» Texte de référence
Par Laurent Giordano.
«Pratiquer une médecine non conventionnelle (MNC) n’est pas aisé juridiquement parlant», explique Isabelle Robard, avocate spécialisée en droit de la santé. «D’un côté, des professionnels de santé peuvent, sous certaines conditions, enrichir leur pratique de MNC, mais ils sont parfois poursuivis par l’ordre des médecins pour thérapeutique insuffisamment éprouvée ou charlatanisme! De l’autre, des praticiens non médicaux ni paramédicaux, ayant une activité qui peut, parfois, être considérée comme médicale, sont de temps à autre poursuivis pour exercice illégal de la médecine. L’absence de réglementation claire favorise les litiges.»
Les pratiques les plus courantes
Mais alors, qui peut faire quoi au regard de la loi? Voici un aperçu, non exhaustif, de la situation pour les MNC les plus courantes.

» Exercices proposés
1. Résumez le texte de référence en deux phrases.
2. Traduisez en anglais la phrase suivante, tirée du texte de référence : « L’absence de réglementation claire favorise les litiges. »
3. D’après le texte de référence, pour quel motif des praticiens non médicaux ni paramédicaux sont-ils de temps à autre poursuivis ?

» Données extraites
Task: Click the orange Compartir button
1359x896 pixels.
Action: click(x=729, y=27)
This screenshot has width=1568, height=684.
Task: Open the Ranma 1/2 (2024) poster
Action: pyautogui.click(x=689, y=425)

» Corrigé par exercice
1. Selon Isabelle Robard, avocate spécialisée en droit de la santé, pratiquer une médecine non conventionnelle est juridiquement difficile. Les professionnels de santé qui y recourent sont parfois poursuivis par l’ordre des médecins pour thérapeutique insuffisamment éprouvée ou charlatanisme, et des praticiens non médicaux ni paramédicaux le sont parfois pour exercice illégal de la médecine, l’absence de réglementation claire favorisant les litiges.

2. The lack of clear regulation encourages disputes.

3. Pour exercice illégal de la médecine.